Have you conducted any investigation, have you found any case when banks misuse the information they gather or use it for other purposes than they gathered it for?
"Yes. Our supervisory activity in the financing and banking sector has just started but we have observed many cases of bad practice, as I have already said. For example, a big financing institution collected and processed personal data for banking purpose and then this personal data has been transferred to a daughter company for leasing or travel purposes. It is absolutely illegal as this new purpose is incompatible with the original purpose."
Banks try to get around the law by making clients sign a contract which contains a clause allowing them to possess such data and pass it onto third persons. However, as Mr. Neuwirt pointed out, such contracts are invalid because in the Czech legal system, a client's consent is not above the law.
"Our inspectors repeatedly criticised contract clauses between institution and client. A specific problem is consent of clients for collection and processing of personal data. We observe bad practice also in creating of contract clauses and this practice shall be changed."
What can clients of banks or insurance companies do when their bank requires them to provide information apparently unrelated to the service it provides? How can they defend themselves, because banks sometimes threaten to terminate a contract...
"This is a problem, because you as a client of a bank have not effective measures to change this practice. I think that you can only contact our office and describe this practice in bank you contacted and only our office can start some process to change the bad practice."
There have been discussions about a registry of debtors banks and other financial institutions would set up to exchange information on clients. Are these practices connected with the effort to set up such a registry?

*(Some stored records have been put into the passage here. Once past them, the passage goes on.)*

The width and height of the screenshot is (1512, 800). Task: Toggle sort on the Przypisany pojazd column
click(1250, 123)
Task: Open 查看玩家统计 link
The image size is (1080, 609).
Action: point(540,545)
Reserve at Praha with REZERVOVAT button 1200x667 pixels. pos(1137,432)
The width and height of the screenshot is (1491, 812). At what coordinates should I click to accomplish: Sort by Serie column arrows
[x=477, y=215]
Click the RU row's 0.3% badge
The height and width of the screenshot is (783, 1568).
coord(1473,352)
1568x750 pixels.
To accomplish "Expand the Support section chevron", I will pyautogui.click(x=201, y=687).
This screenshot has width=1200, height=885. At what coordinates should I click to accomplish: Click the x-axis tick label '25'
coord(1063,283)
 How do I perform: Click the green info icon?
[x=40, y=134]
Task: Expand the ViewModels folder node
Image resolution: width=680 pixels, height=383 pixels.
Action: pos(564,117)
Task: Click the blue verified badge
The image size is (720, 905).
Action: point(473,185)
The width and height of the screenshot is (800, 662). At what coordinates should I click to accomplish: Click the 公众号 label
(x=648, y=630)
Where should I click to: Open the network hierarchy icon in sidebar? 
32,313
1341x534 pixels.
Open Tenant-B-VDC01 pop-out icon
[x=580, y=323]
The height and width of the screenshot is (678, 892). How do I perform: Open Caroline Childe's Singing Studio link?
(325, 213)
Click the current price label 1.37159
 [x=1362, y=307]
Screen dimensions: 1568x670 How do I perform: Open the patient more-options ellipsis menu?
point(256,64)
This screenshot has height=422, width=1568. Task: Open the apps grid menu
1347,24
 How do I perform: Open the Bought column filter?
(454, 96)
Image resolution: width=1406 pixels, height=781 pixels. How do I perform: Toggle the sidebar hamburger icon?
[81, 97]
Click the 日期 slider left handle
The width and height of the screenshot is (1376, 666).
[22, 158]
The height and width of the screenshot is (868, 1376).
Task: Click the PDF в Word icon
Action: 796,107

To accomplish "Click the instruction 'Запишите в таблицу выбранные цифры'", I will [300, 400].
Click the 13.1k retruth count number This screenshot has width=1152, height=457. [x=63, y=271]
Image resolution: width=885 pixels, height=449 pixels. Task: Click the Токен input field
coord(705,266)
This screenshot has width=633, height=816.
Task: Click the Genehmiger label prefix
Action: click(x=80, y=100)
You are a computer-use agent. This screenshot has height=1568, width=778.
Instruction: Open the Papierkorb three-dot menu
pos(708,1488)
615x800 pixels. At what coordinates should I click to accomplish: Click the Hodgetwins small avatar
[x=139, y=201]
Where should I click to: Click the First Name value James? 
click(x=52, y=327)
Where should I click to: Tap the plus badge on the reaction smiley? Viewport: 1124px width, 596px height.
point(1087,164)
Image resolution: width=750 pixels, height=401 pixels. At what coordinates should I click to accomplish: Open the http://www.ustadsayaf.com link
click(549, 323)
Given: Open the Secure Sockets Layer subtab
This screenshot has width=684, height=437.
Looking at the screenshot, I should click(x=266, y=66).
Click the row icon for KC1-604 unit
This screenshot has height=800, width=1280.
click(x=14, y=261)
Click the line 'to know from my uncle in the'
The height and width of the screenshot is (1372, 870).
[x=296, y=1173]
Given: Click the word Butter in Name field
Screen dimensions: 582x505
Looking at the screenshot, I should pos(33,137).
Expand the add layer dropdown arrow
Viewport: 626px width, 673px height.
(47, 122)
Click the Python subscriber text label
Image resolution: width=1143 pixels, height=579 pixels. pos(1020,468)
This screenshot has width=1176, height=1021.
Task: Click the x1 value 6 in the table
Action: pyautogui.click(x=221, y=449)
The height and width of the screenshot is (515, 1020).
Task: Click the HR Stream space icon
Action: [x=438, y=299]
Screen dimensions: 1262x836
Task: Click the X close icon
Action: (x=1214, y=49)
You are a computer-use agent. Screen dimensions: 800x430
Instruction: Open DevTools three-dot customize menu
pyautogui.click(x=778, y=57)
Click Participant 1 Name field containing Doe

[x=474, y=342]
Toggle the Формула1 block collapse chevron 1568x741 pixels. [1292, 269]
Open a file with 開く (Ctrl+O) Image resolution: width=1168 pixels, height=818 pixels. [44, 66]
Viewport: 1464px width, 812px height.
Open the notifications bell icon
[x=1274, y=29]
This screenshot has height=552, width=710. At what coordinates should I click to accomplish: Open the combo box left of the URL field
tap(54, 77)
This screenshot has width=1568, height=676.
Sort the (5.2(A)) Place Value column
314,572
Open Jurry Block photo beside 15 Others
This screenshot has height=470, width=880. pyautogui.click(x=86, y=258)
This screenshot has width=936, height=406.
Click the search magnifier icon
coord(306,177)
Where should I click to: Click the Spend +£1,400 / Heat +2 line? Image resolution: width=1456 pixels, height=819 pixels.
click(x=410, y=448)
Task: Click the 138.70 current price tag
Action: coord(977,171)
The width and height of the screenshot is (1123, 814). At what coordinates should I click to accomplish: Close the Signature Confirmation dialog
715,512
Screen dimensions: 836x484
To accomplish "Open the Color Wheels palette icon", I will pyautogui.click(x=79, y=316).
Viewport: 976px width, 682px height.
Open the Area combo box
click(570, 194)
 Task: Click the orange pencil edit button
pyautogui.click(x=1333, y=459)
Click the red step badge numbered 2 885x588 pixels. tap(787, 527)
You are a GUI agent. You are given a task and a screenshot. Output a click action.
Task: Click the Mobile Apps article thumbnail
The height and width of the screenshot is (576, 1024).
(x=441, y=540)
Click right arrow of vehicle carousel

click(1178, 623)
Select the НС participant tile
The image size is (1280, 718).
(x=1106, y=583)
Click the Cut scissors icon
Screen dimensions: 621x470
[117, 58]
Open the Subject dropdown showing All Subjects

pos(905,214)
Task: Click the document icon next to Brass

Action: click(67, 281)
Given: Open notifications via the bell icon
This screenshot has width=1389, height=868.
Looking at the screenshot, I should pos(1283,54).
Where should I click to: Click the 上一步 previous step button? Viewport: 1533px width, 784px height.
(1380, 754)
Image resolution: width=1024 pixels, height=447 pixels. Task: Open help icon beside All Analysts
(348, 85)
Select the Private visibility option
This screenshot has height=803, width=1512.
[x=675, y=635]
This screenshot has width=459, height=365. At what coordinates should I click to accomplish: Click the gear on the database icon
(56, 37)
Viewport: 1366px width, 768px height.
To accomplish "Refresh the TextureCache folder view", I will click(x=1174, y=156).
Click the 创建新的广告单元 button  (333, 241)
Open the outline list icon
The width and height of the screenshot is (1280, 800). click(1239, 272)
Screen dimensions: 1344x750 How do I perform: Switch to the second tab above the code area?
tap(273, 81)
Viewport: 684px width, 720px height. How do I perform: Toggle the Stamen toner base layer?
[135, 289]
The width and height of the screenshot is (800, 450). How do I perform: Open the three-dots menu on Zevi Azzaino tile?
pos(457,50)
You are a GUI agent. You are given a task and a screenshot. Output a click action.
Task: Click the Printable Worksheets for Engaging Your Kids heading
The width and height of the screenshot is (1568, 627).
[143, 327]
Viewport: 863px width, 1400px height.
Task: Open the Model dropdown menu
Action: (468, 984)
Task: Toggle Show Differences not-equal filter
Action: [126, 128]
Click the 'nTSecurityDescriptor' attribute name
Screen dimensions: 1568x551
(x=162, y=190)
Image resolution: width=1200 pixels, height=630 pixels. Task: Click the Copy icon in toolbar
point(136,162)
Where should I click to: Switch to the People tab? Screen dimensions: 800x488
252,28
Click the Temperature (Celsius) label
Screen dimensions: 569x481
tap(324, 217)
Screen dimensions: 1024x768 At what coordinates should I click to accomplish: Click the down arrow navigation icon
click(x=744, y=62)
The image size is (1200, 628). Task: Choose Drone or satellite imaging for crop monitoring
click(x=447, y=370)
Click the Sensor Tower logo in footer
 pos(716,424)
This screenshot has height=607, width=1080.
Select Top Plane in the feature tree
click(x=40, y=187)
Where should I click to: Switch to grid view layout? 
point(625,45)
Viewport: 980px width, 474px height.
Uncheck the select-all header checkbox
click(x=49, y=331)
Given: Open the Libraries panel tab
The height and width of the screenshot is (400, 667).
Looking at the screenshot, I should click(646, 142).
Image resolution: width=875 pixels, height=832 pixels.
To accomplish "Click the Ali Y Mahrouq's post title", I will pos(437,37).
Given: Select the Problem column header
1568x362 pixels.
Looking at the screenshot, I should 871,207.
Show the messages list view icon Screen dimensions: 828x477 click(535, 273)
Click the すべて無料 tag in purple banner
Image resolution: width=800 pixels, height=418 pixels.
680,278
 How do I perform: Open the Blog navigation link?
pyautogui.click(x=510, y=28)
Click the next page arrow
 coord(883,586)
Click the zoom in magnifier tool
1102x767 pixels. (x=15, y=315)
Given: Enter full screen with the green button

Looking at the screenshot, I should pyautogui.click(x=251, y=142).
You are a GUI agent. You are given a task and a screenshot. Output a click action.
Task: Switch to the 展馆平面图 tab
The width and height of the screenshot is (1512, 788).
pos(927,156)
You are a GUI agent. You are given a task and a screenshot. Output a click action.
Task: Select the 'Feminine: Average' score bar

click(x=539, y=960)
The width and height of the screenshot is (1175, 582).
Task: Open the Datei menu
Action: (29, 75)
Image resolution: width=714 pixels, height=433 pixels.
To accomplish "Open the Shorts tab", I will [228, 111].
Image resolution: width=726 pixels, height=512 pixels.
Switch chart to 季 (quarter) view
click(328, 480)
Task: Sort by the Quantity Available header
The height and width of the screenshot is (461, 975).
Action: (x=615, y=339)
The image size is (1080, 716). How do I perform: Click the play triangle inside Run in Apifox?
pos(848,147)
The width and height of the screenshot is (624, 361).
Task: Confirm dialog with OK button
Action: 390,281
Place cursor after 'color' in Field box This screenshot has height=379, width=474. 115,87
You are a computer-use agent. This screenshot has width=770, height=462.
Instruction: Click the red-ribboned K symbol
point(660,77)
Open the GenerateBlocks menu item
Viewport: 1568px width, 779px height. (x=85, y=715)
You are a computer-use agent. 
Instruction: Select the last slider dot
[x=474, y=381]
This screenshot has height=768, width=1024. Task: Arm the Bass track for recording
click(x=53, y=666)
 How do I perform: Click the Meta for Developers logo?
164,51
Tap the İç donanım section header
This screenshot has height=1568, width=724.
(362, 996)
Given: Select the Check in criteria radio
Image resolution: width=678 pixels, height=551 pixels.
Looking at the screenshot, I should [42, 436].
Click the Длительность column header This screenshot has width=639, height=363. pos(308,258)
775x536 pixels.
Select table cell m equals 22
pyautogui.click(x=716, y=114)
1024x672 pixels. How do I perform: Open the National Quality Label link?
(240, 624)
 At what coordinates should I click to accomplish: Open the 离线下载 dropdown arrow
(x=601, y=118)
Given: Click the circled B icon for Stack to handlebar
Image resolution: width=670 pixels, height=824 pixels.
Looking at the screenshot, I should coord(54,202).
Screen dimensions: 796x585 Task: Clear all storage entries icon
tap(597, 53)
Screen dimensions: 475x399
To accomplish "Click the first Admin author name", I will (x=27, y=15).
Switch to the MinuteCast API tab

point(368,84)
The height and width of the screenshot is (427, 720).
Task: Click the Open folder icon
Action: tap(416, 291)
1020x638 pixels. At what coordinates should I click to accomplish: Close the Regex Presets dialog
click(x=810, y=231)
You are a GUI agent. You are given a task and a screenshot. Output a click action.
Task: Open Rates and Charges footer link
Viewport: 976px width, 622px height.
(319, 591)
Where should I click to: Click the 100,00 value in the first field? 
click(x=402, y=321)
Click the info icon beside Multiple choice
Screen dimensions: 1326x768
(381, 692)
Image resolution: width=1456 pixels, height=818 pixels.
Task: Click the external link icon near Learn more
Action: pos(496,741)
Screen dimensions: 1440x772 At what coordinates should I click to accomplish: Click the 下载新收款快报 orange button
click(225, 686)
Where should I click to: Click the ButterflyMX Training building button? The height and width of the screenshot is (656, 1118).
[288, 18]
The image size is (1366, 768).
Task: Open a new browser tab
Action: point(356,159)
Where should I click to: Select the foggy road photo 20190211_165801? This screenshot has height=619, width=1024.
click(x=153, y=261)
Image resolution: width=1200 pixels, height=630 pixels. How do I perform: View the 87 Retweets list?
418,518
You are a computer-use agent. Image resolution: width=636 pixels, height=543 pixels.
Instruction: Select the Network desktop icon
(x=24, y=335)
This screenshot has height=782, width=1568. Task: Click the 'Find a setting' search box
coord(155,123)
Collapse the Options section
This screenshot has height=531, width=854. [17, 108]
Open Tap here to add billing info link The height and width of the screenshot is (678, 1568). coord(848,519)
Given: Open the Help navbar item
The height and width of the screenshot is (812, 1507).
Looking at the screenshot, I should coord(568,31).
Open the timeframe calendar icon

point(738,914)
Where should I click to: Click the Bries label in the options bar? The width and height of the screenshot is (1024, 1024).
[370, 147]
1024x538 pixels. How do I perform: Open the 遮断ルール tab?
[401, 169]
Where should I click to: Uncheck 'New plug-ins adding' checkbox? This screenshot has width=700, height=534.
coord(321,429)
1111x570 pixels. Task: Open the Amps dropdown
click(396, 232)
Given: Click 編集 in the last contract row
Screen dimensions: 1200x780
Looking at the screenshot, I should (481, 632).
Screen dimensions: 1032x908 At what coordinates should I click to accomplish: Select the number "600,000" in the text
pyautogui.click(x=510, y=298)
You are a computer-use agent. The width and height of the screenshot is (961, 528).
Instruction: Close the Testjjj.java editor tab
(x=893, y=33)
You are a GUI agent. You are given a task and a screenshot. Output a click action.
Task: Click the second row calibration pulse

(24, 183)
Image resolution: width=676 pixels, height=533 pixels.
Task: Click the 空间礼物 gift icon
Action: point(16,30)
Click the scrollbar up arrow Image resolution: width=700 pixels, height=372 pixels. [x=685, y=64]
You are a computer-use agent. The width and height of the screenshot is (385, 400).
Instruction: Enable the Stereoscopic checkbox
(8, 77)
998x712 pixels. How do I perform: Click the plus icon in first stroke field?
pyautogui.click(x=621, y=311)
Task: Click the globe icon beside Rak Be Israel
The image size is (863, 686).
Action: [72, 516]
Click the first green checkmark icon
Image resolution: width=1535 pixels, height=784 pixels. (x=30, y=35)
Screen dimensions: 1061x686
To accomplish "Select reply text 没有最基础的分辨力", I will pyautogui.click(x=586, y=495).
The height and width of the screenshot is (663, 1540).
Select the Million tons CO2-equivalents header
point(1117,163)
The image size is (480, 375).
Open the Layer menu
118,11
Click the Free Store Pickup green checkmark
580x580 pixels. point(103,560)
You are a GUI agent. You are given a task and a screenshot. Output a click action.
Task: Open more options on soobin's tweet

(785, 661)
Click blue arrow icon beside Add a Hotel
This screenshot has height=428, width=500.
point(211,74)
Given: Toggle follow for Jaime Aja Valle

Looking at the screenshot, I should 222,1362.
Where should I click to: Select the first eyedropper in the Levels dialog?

"Yes. Registries of debtors, defaults, a credit reference registry, are a very sensitive problem. At this moment, there are some activities in the Czech Republic to create a national debt registry, a default registry. The problem is illegal combinations of personal data among different institutions. The proposal is that the national registry will collect personal data about defaults from the banking sector, leasing companies, insurance companies, telecommunication providers etc. It is absolutely illegal in this moment. The main problem is the non-existence of a special law for such an activity and some legal rules and regulations for collecting of personal data and operating this registry. I must say that activities to create a big registry of debtors is illegal."
Does your office have any indications that banks already exchange information on their clients in this way?
"No, because banks can exchange personal data mutually according to the banking law, this is correct. We have not observed any exchange of data from banks outside the banking sector. But for example leasing companies have not such provisions and cannot exchange data with banks or insurance companies, such an activity is illegal. But exchange [of data] only among banks is legal."
The Office for Personal Data Protection can impose a fine up to 10 million CZK, an equivalent of roughly 250,000 USD for violating the law or twice as much in case of repeated offence.
Unfortunately, there is not much an ordinary bank client can do to protect himself against malpractice except for reporting such cases to the Office for Personal Data Protection. But inspectors of the office advise clients to read the small print carefully before signing any legal document.